* [AIM]: Reproduce the records verbatim, starting at the line that contains "The width and" and ending after the line that contains "pyautogui.click(x=34, y=82)", with both of those lines included. Omit the pictures from your answer.

----- PROVIDED DATA -----

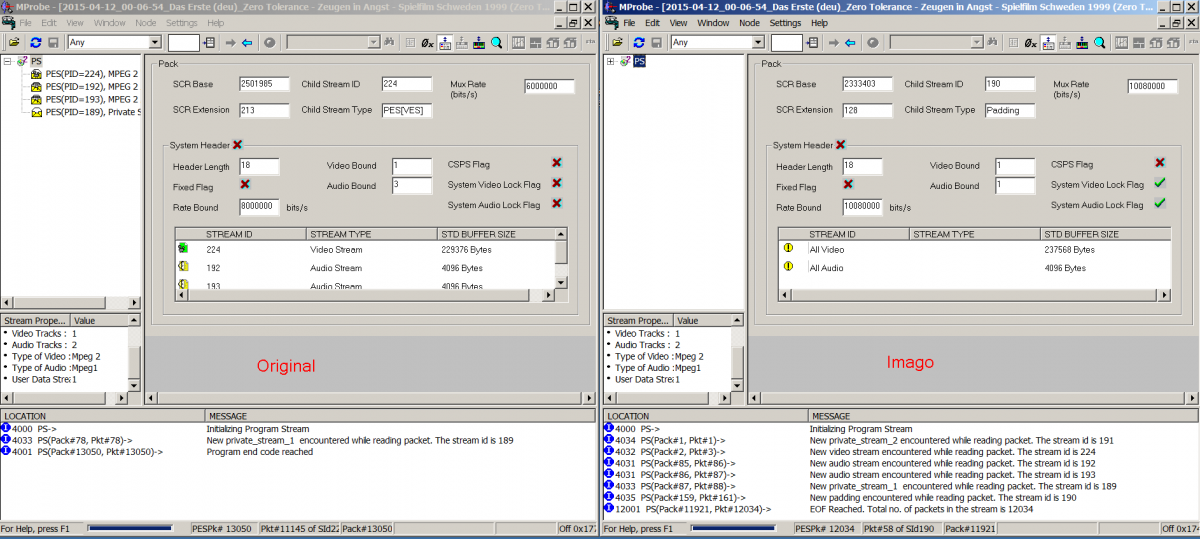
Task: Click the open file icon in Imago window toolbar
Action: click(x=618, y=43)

-----
----- PROVIDED DATA -----

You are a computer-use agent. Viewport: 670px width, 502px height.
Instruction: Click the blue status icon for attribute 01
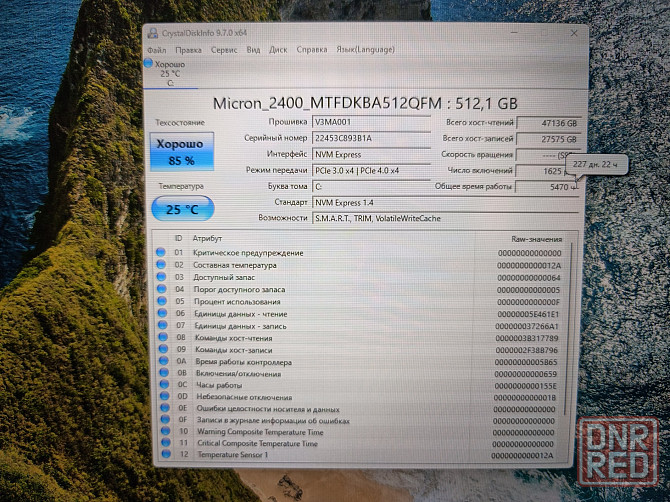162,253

-----
----- PROVIDED DATA -----

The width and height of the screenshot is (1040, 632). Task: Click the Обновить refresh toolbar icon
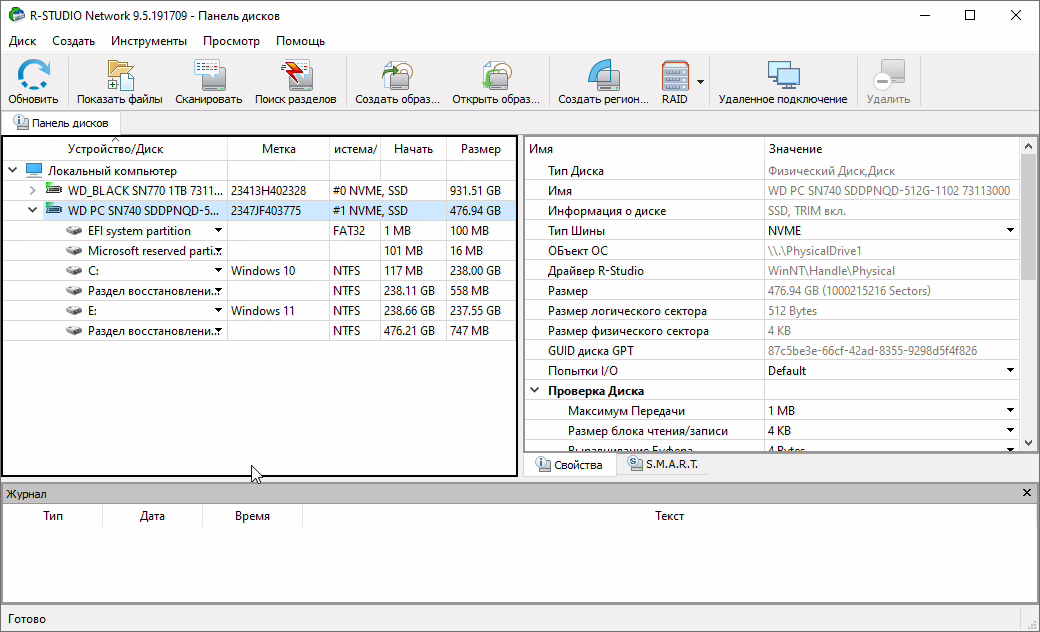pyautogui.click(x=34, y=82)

-----

* [OUTPUT]:
The width and height of the screenshot is (1040, 632). Task: Click the Обновить refresh toolbar icon
pyautogui.click(x=34, y=82)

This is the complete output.